Instructions for the task.
Return the lines of the data below starting at the one holding "Instruction: Click the 清洗泵 pump icon" and ending at the one holding "Where should I", word for word, leaving every picture out.

Materials provided.
+-------+

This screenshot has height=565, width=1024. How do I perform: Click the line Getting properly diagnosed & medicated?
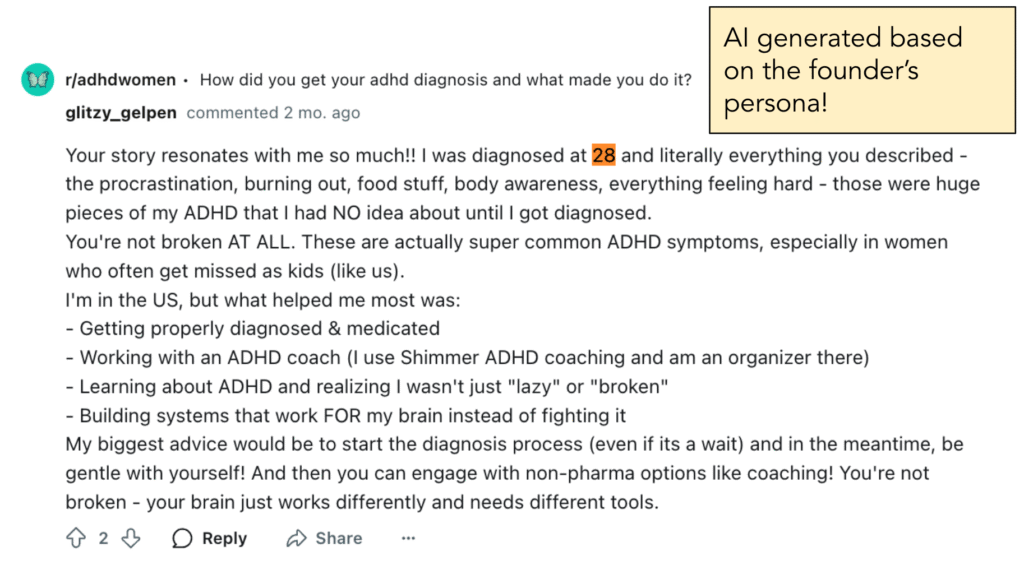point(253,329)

+-------+

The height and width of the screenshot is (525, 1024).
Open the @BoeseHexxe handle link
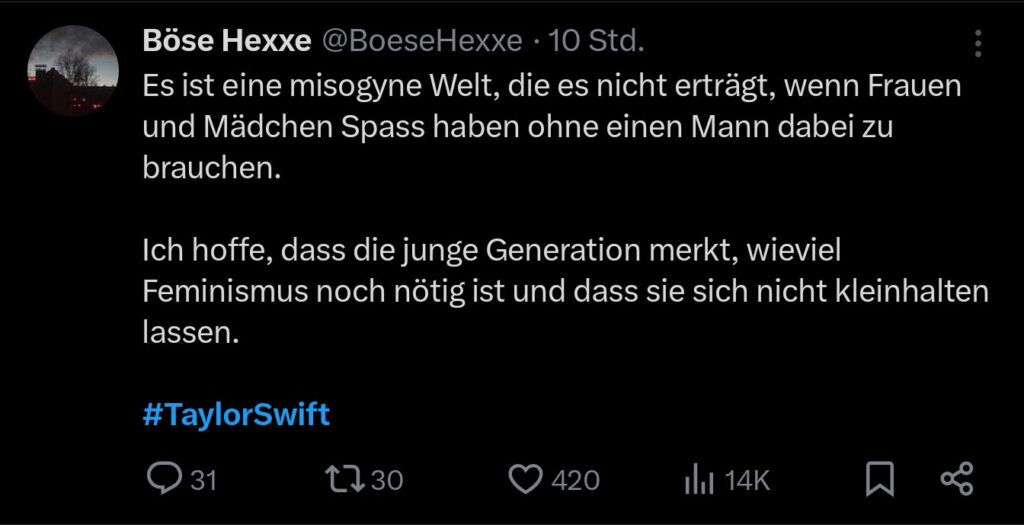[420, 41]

+-------+

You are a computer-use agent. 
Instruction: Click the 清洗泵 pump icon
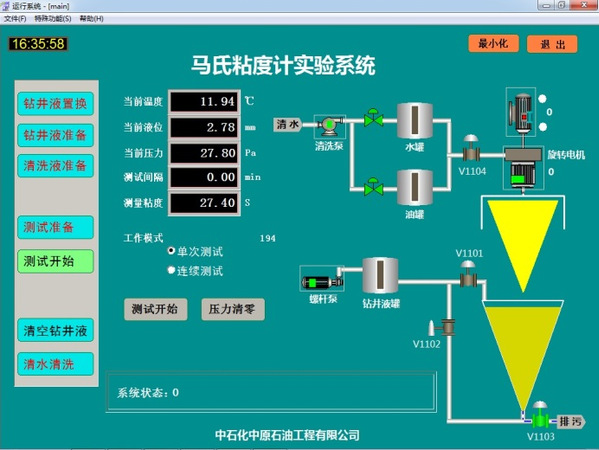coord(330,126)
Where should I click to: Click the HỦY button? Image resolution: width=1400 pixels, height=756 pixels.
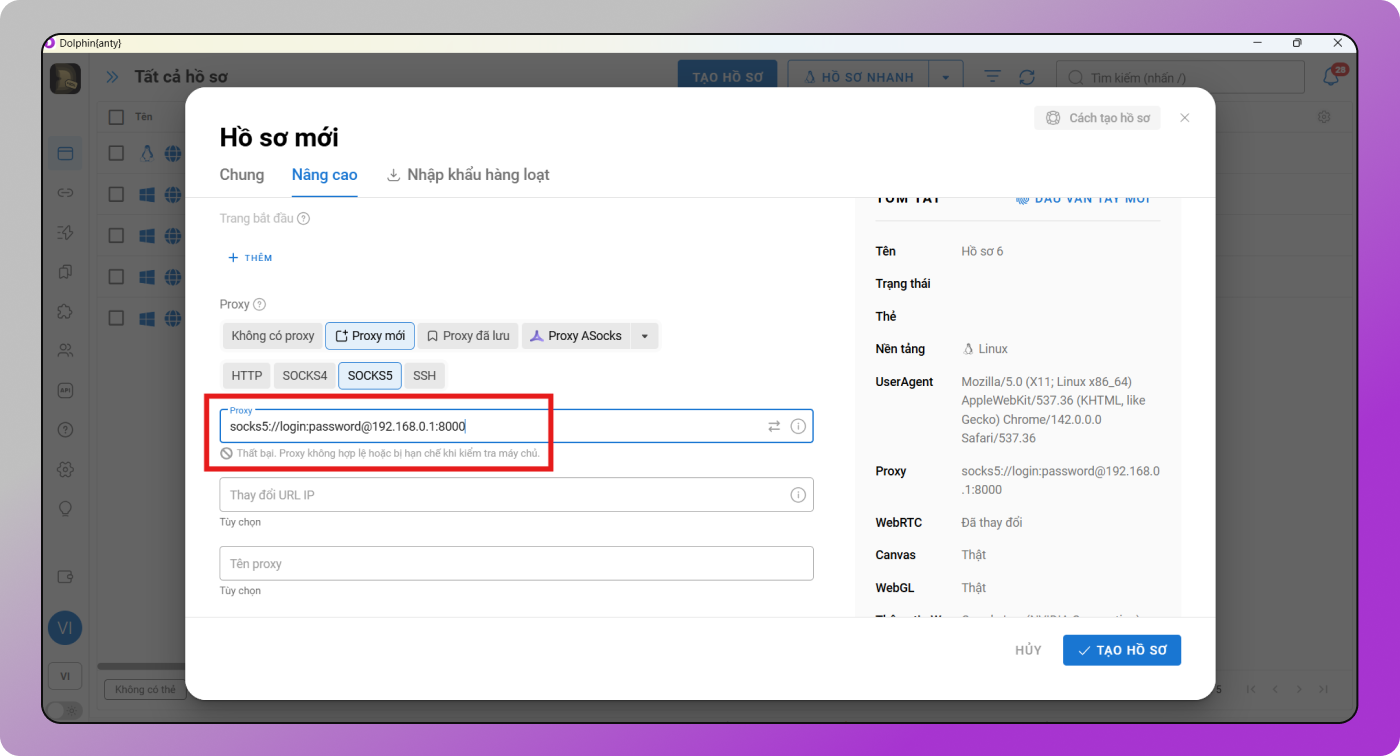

+-------+

Task result.
Instruction: Click the 清洗泵 pump icon
coord(330,126)
Where should I click to: Click the HỦY button? Image resolution: width=1400 pixels, height=756 pixels.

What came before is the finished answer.